== DATASET EXTRACT ==
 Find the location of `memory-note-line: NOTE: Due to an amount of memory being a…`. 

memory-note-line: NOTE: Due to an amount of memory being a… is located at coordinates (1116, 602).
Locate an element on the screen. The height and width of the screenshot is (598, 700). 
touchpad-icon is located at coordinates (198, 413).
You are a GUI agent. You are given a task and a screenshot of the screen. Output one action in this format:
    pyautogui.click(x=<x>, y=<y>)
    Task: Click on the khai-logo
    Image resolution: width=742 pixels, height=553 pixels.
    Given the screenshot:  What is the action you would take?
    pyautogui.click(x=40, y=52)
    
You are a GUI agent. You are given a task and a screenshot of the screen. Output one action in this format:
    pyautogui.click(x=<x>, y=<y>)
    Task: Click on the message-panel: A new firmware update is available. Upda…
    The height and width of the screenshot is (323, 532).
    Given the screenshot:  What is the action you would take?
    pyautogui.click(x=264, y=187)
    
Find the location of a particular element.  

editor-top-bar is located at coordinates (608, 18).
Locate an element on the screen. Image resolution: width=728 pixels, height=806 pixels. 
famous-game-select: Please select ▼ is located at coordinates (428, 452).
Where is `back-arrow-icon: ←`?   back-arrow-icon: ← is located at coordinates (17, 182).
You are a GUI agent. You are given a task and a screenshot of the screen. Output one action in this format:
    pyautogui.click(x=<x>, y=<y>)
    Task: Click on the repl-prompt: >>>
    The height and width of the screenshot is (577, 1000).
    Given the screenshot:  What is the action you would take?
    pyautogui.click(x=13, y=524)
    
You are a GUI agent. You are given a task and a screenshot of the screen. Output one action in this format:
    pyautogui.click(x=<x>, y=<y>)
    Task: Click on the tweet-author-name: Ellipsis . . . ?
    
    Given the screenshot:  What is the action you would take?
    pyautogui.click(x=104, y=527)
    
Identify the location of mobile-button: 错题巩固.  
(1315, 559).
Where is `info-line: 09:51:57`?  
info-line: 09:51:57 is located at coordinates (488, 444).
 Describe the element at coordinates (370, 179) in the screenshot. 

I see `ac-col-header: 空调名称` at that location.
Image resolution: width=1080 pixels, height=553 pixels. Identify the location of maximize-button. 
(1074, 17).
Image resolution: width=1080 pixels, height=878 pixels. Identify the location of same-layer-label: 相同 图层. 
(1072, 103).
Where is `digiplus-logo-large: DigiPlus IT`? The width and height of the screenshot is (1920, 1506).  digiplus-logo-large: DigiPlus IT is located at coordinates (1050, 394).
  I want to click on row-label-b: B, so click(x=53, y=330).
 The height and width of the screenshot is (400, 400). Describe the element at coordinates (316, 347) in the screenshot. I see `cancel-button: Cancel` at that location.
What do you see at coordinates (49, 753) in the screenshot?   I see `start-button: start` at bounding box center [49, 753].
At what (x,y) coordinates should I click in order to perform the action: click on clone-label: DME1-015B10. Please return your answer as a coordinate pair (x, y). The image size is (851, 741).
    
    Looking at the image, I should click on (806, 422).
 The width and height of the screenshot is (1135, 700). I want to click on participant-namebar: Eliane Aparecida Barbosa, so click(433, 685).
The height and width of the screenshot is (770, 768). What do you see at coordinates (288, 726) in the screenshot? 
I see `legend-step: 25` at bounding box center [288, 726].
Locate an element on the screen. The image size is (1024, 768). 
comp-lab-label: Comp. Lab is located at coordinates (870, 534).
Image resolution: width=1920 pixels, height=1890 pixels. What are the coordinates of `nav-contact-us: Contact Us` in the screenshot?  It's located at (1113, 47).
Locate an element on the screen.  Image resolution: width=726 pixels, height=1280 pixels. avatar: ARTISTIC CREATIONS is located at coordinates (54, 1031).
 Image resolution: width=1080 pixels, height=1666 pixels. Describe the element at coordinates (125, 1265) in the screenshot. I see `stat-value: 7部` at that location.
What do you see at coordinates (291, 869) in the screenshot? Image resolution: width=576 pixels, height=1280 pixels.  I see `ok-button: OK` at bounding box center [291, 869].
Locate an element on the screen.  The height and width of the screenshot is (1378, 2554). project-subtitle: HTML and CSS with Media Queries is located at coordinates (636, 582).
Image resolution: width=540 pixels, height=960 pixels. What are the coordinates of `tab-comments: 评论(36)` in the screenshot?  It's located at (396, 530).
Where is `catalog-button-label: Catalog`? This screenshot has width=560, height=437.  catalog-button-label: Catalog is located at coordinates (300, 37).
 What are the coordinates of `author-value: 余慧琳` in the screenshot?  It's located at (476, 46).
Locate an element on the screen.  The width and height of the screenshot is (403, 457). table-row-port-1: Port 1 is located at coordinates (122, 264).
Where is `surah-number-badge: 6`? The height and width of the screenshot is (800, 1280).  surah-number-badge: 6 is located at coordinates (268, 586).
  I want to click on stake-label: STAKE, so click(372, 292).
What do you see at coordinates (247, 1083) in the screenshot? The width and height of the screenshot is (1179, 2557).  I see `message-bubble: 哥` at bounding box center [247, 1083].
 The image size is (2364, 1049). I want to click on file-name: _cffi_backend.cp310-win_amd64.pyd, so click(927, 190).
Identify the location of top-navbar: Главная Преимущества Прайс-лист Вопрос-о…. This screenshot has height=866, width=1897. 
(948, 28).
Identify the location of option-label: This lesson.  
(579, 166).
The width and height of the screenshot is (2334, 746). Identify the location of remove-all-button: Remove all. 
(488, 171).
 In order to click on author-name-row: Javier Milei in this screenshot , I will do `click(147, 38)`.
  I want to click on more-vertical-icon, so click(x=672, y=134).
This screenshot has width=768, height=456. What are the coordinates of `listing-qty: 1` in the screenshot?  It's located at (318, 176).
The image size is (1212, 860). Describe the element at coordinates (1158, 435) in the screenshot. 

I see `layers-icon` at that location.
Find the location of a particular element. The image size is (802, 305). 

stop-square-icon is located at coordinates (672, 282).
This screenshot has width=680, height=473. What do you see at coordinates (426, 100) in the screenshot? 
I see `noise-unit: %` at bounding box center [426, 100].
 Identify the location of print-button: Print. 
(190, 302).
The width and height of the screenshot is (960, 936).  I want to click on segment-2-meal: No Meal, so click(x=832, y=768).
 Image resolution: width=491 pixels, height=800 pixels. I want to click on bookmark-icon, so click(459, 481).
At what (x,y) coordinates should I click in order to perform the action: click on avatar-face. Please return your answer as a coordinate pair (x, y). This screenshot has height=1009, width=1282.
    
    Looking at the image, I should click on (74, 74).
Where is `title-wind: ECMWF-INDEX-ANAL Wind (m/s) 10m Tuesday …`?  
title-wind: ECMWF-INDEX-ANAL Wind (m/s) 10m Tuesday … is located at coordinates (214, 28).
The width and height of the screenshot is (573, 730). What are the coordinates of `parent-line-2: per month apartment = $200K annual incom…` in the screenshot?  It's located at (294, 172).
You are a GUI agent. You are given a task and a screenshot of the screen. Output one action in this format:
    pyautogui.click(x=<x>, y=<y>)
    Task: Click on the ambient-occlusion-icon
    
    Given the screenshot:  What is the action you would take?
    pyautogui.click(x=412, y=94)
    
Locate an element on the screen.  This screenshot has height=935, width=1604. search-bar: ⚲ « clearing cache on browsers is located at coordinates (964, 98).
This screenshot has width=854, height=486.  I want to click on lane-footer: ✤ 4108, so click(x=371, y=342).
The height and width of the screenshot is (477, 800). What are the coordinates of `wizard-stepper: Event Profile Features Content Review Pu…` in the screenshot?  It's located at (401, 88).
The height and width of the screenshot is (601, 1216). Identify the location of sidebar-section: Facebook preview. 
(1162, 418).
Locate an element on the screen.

== AIM OF THE EXERCISE ==
Copy out the items above word for word, everything from the line containing "Locate an element on the screen. The height" down to the line containing "pyautogui.click(x=40, y=52)", with both of those lines included.

== SOLUTION TO THE EXERCISE ==
Locate an element on the screen. The height and width of the screenshot is (598, 700). 
touchpad-icon is located at coordinates (198, 413).
You are a GUI agent. You are given a task and a screenshot of the screen. Output one action in this format:
    pyautogui.click(x=<x>, y=<y>)
    Task: Click on the khai-logo
    Image resolution: width=742 pixels, height=553 pixels.
    Given the screenshot:  What is the action you would take?
    pyautogui.click(x=40, y=52)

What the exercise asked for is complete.